In other words, he provides us, through the logic of postmodernism at its most mature (and therefore least reactionary), a rebuttal to the idea that there ever has been such a thing as “objectivity” in news reporting. Instead, there are two sides that have developed opposing narratives which are vying for the whims of the majority. Going back to the duel between Burr and Hamilton, it is an ongoing class war between capital and the working man. Whether he pushes a pre-industrial farmer’s implement or drives a cab, he is toyed with by an elite that tries to convince him through a variety of clever tropes and tricks that each has a solution to the contradictions inherent in capital. Of course, one has much better PR than the other, hence the ongoing success of the 1%. (I use male pronouns intentionally because women, particularly those of color in our society, have almost consistently throughout history seen through the ruse but have been ignored.) A more accurate vision of the media, devoid of hyperbolic aggrandizement of personalities that makes Alban Butler seem tame, is yet to be seen.
Over the past year, I have recognized that, even if Trump himself is a complete car accident, his supporters are not typical Republican class collaborators.
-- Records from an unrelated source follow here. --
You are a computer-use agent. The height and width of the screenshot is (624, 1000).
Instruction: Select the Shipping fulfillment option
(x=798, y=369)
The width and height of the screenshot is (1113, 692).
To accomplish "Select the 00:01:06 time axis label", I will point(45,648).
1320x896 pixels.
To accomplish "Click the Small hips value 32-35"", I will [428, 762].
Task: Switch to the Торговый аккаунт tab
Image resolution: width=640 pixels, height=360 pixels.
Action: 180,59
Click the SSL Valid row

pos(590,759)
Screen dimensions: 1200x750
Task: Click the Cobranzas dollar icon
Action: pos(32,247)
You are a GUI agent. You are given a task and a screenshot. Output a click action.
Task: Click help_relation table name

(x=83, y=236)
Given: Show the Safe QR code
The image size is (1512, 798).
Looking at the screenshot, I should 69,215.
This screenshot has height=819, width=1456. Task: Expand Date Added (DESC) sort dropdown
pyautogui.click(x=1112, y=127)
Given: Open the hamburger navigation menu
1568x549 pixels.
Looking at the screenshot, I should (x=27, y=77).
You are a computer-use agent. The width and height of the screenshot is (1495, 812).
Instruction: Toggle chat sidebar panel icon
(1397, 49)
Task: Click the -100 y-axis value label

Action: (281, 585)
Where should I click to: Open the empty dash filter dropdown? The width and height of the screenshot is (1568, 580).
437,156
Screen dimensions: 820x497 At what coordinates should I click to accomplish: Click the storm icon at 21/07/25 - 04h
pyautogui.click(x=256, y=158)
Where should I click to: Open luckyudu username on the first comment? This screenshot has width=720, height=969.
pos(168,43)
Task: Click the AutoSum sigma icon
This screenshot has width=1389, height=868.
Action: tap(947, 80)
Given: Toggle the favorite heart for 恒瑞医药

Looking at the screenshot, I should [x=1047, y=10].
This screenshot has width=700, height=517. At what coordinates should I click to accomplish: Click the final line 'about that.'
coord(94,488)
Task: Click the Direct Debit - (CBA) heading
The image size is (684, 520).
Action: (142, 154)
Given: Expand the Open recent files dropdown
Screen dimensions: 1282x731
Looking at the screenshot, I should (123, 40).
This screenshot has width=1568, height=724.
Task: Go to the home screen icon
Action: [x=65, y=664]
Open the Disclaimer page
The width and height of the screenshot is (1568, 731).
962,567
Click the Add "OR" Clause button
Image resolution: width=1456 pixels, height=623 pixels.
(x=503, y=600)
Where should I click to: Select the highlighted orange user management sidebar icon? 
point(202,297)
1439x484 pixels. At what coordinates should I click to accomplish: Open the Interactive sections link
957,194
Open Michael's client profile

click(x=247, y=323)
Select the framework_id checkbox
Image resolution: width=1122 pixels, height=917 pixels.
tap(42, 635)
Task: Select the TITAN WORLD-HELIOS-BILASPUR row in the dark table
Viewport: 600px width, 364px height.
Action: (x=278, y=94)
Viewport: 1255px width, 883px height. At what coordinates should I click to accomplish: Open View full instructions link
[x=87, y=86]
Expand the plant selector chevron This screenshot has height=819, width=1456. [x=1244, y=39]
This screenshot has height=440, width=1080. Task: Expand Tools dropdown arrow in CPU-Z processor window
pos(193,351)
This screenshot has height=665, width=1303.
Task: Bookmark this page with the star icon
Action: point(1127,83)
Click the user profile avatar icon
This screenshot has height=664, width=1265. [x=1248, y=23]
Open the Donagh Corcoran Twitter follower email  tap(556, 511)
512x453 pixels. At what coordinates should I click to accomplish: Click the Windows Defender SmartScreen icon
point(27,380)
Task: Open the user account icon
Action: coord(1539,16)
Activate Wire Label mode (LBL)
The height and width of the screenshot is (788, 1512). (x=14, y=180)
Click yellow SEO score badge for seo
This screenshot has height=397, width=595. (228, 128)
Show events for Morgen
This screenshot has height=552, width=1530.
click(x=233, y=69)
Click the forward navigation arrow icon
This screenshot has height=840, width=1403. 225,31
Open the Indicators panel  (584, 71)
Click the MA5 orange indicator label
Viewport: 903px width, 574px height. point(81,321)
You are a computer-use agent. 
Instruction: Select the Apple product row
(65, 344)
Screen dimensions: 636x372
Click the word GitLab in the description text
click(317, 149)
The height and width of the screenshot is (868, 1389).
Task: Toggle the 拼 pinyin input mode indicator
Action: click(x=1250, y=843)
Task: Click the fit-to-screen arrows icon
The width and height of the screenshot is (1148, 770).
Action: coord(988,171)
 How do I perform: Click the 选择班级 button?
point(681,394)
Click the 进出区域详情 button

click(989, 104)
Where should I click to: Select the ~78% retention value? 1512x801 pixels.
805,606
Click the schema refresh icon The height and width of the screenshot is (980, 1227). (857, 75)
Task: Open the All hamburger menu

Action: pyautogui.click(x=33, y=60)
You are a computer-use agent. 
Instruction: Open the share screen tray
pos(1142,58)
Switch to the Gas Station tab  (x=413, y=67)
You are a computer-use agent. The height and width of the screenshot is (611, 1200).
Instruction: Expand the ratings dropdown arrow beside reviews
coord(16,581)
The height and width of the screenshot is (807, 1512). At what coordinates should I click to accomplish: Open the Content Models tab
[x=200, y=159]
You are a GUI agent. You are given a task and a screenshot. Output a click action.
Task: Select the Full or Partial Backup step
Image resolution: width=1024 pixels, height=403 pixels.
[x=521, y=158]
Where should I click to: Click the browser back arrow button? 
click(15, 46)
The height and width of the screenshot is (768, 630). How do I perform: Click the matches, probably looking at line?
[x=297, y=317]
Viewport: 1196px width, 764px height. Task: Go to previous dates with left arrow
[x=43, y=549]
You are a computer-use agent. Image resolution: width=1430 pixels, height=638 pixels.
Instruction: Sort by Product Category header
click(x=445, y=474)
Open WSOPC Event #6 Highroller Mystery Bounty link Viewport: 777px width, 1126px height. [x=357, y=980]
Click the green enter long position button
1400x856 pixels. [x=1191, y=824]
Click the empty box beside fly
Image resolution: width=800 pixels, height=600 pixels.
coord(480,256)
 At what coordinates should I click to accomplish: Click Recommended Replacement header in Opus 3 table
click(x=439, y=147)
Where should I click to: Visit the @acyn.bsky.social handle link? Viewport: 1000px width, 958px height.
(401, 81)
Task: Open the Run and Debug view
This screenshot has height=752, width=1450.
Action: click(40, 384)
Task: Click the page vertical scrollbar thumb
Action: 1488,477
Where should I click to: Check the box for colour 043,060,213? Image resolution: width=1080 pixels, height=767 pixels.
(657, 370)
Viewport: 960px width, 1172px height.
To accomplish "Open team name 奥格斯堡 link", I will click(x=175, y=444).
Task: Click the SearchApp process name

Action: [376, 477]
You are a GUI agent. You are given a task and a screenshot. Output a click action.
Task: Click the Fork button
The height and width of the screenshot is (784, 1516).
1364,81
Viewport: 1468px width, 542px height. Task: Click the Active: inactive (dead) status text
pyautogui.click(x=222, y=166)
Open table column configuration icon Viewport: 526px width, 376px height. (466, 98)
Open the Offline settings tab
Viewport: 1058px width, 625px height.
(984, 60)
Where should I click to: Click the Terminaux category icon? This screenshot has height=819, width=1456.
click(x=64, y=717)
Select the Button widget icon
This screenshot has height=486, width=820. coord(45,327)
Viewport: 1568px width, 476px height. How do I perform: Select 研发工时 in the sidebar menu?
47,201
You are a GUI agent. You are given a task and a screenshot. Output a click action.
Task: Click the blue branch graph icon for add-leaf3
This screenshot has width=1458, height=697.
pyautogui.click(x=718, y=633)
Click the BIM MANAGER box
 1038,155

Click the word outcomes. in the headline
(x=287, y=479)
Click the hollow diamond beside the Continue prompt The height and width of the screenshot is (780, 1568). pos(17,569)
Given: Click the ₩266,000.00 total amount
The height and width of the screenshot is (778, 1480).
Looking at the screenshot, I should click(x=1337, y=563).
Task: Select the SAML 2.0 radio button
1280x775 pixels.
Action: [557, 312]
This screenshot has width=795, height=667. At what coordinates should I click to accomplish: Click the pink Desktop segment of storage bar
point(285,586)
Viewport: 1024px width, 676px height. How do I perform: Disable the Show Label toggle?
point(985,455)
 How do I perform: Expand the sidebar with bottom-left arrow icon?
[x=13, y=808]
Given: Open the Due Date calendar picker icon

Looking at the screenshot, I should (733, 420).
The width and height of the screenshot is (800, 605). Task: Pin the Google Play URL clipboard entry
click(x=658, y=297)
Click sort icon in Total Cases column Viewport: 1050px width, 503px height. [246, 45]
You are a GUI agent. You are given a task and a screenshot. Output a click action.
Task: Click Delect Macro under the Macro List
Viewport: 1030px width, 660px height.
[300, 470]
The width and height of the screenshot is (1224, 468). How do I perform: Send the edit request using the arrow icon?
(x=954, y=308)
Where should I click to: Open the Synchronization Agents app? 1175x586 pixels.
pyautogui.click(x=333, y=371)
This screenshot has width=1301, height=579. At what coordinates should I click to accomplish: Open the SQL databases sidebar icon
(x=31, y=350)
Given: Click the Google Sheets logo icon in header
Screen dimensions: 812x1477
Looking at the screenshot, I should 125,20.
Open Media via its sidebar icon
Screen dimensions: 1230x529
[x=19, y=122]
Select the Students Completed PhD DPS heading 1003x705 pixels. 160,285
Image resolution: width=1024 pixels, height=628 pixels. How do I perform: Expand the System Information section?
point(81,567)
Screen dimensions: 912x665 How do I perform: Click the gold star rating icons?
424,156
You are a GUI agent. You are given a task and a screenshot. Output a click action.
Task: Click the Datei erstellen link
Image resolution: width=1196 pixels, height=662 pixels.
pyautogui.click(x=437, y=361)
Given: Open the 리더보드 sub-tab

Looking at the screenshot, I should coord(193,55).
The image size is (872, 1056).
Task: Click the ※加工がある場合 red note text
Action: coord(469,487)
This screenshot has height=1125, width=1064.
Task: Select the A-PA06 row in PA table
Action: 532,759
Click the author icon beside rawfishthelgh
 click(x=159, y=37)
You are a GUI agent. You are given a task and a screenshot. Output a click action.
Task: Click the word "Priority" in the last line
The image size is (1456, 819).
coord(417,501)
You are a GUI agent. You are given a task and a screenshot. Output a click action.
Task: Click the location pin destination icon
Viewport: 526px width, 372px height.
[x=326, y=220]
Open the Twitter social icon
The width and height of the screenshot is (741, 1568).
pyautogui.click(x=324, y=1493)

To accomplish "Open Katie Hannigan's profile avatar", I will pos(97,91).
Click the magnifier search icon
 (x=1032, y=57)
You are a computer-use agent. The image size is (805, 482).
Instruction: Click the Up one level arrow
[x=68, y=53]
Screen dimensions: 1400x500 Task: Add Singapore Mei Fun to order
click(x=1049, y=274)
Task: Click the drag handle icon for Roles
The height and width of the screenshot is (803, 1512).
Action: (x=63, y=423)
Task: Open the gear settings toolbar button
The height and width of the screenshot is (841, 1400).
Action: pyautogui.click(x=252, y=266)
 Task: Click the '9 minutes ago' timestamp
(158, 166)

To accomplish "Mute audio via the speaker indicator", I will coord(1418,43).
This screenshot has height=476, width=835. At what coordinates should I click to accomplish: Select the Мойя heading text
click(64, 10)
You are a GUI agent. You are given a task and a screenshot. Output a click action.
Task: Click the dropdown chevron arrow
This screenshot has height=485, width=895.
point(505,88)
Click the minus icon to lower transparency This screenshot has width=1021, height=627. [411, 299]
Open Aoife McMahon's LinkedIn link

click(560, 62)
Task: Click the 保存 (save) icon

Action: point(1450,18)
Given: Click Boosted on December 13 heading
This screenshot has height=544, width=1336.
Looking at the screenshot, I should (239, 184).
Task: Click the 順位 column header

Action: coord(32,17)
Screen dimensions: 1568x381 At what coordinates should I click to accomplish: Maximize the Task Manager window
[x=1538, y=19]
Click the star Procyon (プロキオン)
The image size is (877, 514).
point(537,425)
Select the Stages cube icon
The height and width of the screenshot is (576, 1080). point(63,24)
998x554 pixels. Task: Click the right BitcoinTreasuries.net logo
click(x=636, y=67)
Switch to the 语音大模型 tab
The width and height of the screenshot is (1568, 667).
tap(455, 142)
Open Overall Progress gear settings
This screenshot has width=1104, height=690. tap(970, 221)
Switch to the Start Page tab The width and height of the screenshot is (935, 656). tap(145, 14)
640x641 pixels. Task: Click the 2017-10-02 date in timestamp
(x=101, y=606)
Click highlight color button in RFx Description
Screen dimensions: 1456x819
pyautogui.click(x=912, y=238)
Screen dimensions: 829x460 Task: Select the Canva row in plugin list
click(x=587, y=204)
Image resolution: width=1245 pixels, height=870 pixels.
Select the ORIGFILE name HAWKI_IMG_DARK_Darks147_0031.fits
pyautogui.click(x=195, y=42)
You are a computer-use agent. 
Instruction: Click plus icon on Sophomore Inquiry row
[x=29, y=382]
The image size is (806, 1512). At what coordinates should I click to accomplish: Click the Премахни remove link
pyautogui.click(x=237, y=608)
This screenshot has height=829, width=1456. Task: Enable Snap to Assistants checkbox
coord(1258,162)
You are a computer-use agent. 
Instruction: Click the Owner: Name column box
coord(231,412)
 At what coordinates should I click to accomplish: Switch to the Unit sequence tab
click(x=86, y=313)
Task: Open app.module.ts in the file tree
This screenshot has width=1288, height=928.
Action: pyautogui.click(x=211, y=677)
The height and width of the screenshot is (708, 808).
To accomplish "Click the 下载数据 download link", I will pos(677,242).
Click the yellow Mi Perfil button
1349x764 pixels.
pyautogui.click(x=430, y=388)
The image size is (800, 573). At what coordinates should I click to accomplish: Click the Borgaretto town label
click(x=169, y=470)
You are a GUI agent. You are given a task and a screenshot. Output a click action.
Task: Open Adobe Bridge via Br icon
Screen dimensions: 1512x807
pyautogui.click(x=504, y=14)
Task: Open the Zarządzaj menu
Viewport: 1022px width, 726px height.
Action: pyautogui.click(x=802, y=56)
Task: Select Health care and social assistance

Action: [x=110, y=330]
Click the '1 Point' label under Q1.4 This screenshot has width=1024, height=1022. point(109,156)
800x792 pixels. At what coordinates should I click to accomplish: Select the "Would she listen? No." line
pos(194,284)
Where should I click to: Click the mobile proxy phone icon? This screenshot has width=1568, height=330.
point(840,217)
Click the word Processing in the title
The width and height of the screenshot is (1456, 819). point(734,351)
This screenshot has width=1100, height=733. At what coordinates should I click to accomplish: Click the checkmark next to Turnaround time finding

They are pissed off white working class people that are sick of Democratic and Republican Party neoclassical economic policy rip-offs. Their support of Trump is an act of desperation. And this is because the left has objectively failed. Bernie Sanders, a New Deal-Great Society Pentagon Keynesian, was able to pull enough people into the sheep paddock that we are now confronted with a “lesser evil” argument from heroes of the New Left while Jill Stein’s Green Party bid is hindered by the amount of time it has in the media spotlight and the mainstream novelty tone of reporting.
Vidal’s Jackson and today’s Trump supporters have a great deal in common. People who consider themselves Lefties or interested in class solidarity need to learn how to shed the New York-fostered, look-down-your-nose condescension for Trump supporters. This does not mean surrendering one’s principles of feminism or anti-racism, quite the opposite. Instead, we need to have conversations, maybe over books like Vidal’s, that help transfer loathing for immigrants and gays to bosses and capital. That might not be a fun task but it is vital, in the face of climate catastrophe, to build that class solidarity and quickly.